L’esquive de l’impôt

Panama papers hier, Paradise papers aujourd’hui. On ne sait plus où donner de la tête dans ces histoires d’évasion fiscale (illégale) considérées par certains comme de la simple optimisation fiscale (légale).

Finalement ce sont deux définitions de la liberté qui s’affrontent. L’une s’appréhende comme non-interférence où l’individu-roi (ou l’entreprise-reine) pourrait s’exprimer ainsi : « si je ne veux pas payer les impôts, je ne paie pas les impôts et personne n’a le droit d’interférer dans cette décision ». L’autre se voit plutôt comme non-domination, admettant a contrario l’interférence de l’Etat justement pour garantir la non-domination. Dans les deux cas, il s’agit bien de liberté : dans le premier c’est celle des libéraux (des néolibéraux pour être précis) et dans l’autre c’est celle des républicains (dans le sens philosophique du terme, et pas dans le sens partisan évidemment). Et naturellement entre ces deux « pôles » théoriques existe tout un spectre de mises en œuvre mélangeant les deux définitions selon des doses variées.

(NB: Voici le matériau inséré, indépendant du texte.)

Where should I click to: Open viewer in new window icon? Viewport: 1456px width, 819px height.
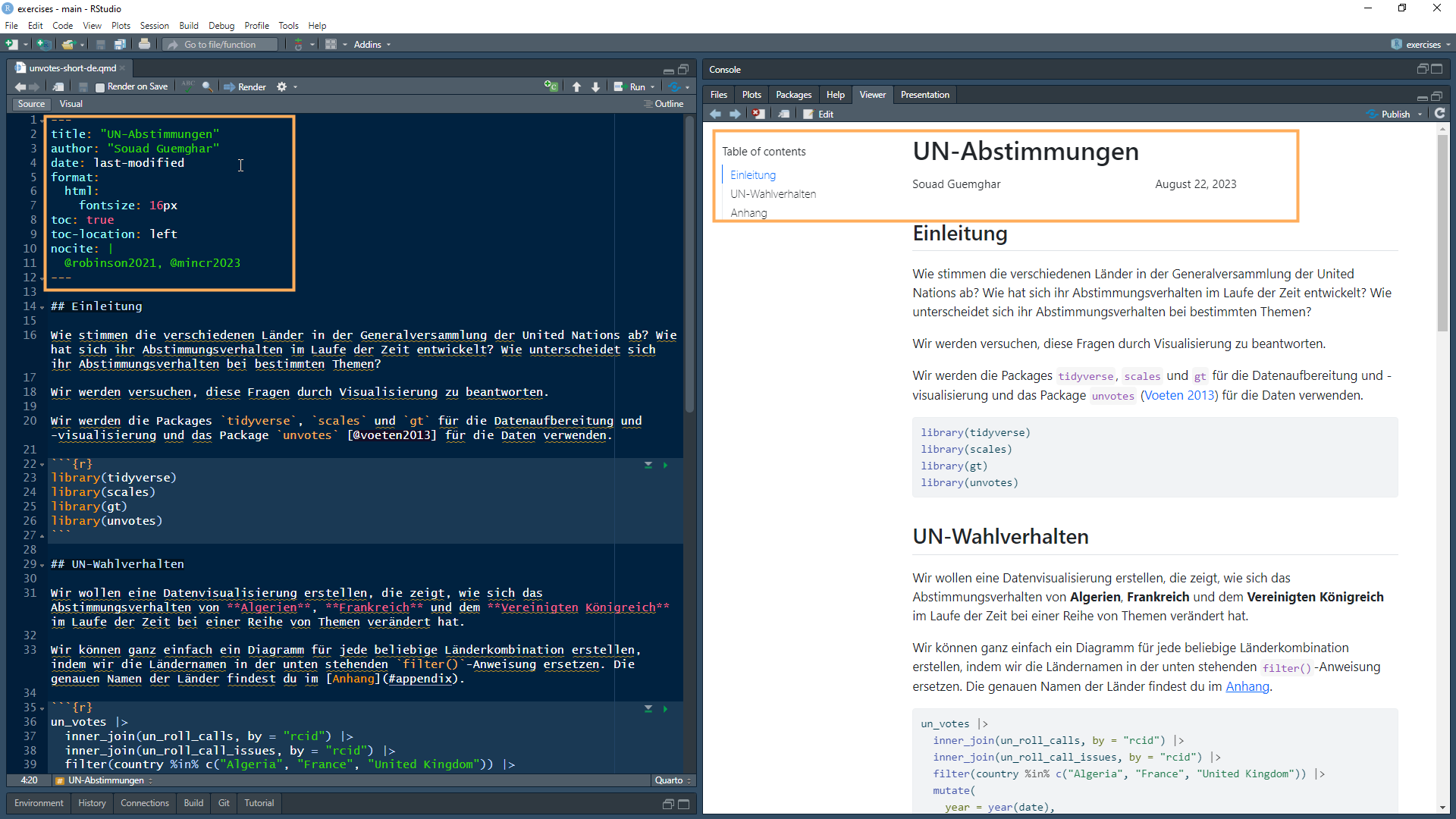(784, 115)
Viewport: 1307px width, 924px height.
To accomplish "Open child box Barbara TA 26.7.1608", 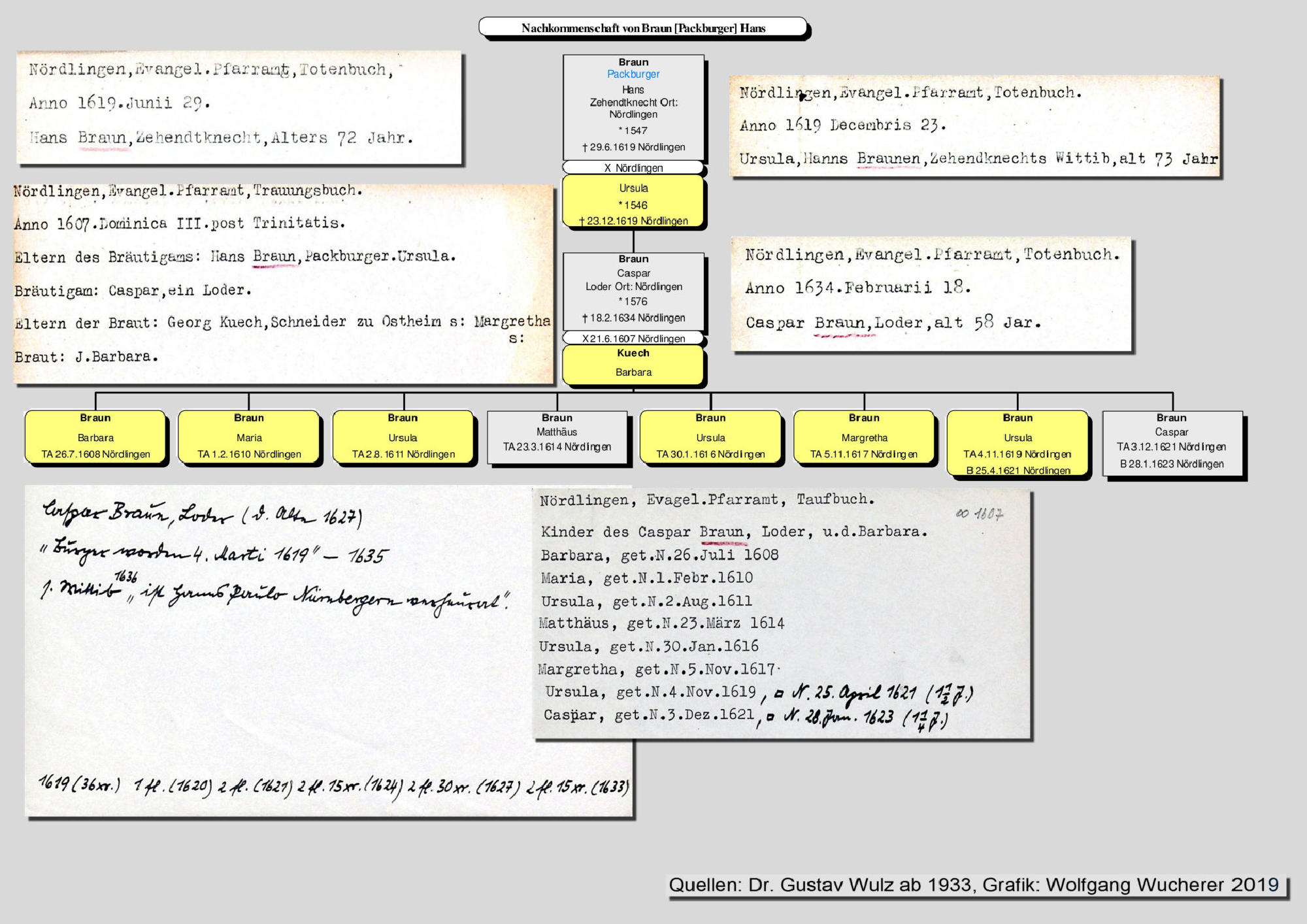I will (x=95, y=437).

Et l’on constate avec les Paradise papers que cette esquive de l’impôt est souvent faite au travers de méthodes légales inspirées de la définition libérale de la liberté. L’esquive s’appuie sur des règles émises par les états eux-mêmes, ou du moins par une absence de règles admises par les états eux-mêmes. Et parmi ces états, il y a bien évidemment des états de l’Union européenne. Or si nous vivons en communauté, au lieu de vivre seuls sur une île déserte, c’est que nous avons décidé de mettre en commun un certain nombre de nos caractéristiques (notre souveraineté individuelle absolue par exemple) et de nos capacités (une partie de notre revenu et de notre patrimoine aussi minimes soient-ils). Cette mise en commun se fait dans l’espoir de s’assurer face à un certain nombre de risques (l’insécurité par exemple) et à profiter d’un certain nombre d’opportunités (l’éducation par exemple). Une communauté ainsi conçue est solidaire. La solidarité est une des caractéristiques de cette communauté de destins qu’on appelle la république. Ceux qui se délient volontairement de cette solidarité sortent du cadre commun. Et une communauté qui facilite la sortie du cadre commun, en facilitant l’esquive de l’impôt par exemple, est une communauté (que ce soit la communauté nationale ou la communauté européenne) qui organise son propre délitement, sa future implosion.

En autorisant implicitement ou explicitement l’esquive de l’impôt, la communauté des citoyens s’est laissée berner par les plus puissants, ceux-là mêmes qui se réclament de la liberté comme non-interférence de l’Etat, ceux-là mêmes qui sont les seuls à avoir les moyens de mettre en œuvre les techniques complexes de l’esquive, ceux-là mêmes qui ont donc un comportement de passager clandestin et, pour le dire plus clairement, un comportement de parasite profitant d’un environnement stable et ne contribuant nullement à sa stabilité. Il est inadmissible que ce comportement post-démocratique se perpétue sans réactions politiques, car le politique a pour premier objectif de maintenir la communauté politique et non pas d’organiser son délitement. Autrement, le politique ne servirait à rien d’autre qu’à faciliter la perpétuation du comportement parasitique.

Un peu plus d’interférences pour garantir la non-domination est désormais nécessaire. Un peu plus de liberté des républicains après l’hégémonie culturelle de la liberté des néolibéraux de ces dernières années.